━━━━━ Passage

Sassy Pants asked what my fave color, song and candy was. Hmm...Well fave color is easy. Pink with purple behind in a close second. I used to hate that color growing up. But now it's so bright and fun and goes with anything that I have become quite addicted. Truthfully, I enjoy any color (as long as it isn't orange) colors are so awesome to look at. Song is tough because my favorite songs change so often. But as I was thinking about this, my husband's ringtone popped on and I think that honestly has to be my favorite. It's one of those songs that was written just for me all about me. LoL. I WAS the inspiration, you don't even know. Baby Got Back..*sigh*...LOL! Just kidding! Oh word no. Although..No I do have back but we aren't going there. Hate that song...Anyways, Rascal Flatts-God Blessed The Broken Road. I tear up every time hearing that song. And hence why it's the ring tone that warns me tells me when my husband is calling me. Annnnd fave candy...Too hard. Some days I enjoy chocolate (rarely actually) a lot of the time I enjoy sour candies. And a lot of days I enjoy gummies. The most I think. Right now I'm craving some gummi Lifesavers actually. That one is difficult...Oooh Nerds! LoL. I'm a big candy person, not so big on chocolates. I do not like candy hearts. Does that help? LoL.

So there you have it. Questions asked and answers revealed. I think I will dedicate my Sundays to answer sessions, if there are any questions to be had by then. So if you have 'em, ask 'em! Hope you enjoyed this as much as I had :) Thank you and until next time!

Saturday, February 13, 2010

It's Valentine's Day ... Almost

Valentine's Day.

━━━━━━━━━━
━━━━━ Data section

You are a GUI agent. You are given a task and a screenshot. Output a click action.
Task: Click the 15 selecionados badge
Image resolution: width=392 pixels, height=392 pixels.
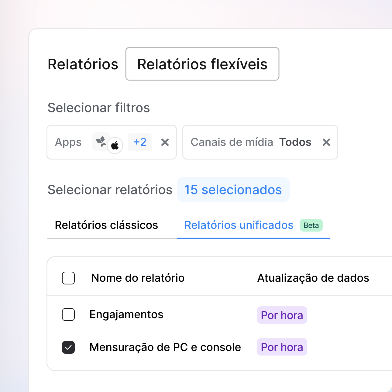point(233,190)
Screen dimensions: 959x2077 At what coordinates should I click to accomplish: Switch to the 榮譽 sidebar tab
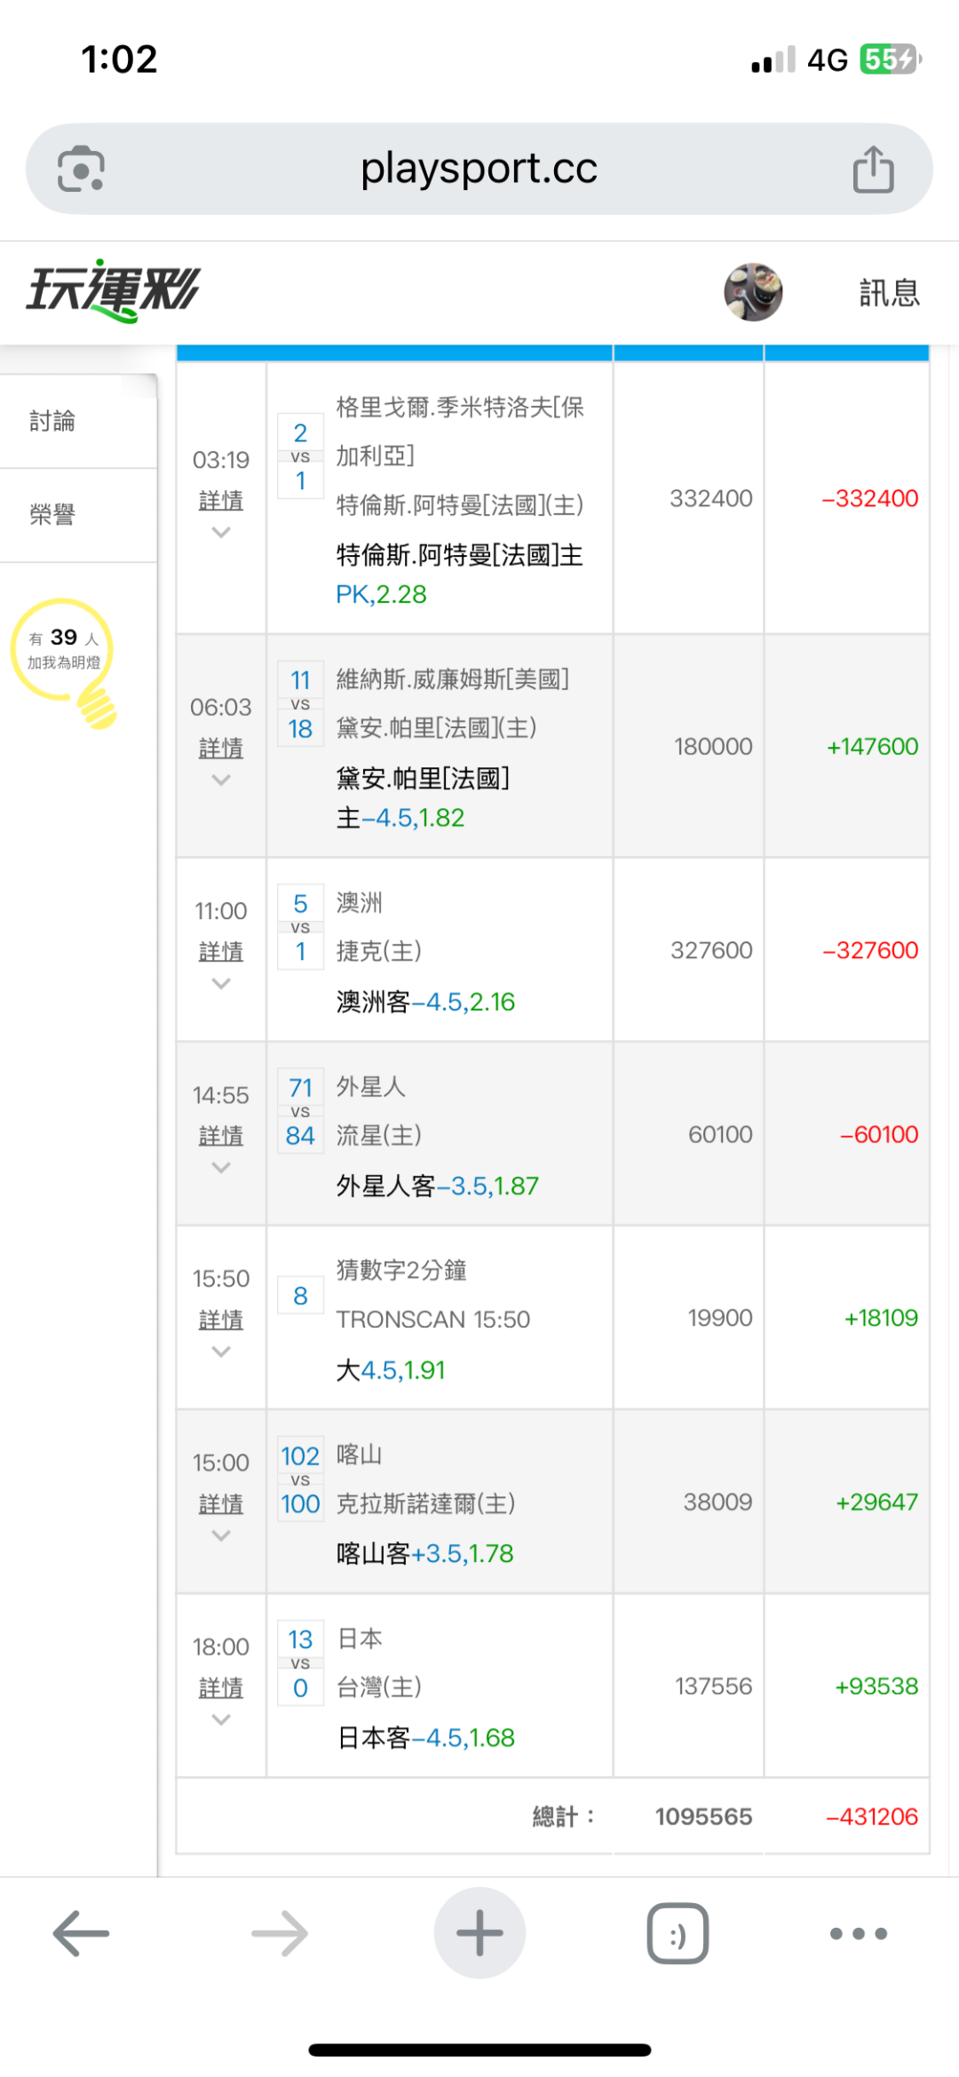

━━━━━━━━━━

What the task asks >> Copy everything in the blog post from "So there you" down to "Valentine's Day.", swapping "Sundays" for "Saturdays".

Exercise response >>
So there you have it. Questions asked and answers revealed. I think I will dedicate my Saturdays to answer sessions, if there are any questions to be had by then. So if you have 'em, ask 'em! Hope you enjoyed this as much as I had :) Thank you and until next time!

Saturday, February 13, 2010

It's Valentine's Day ... Almost

Valentine's Day.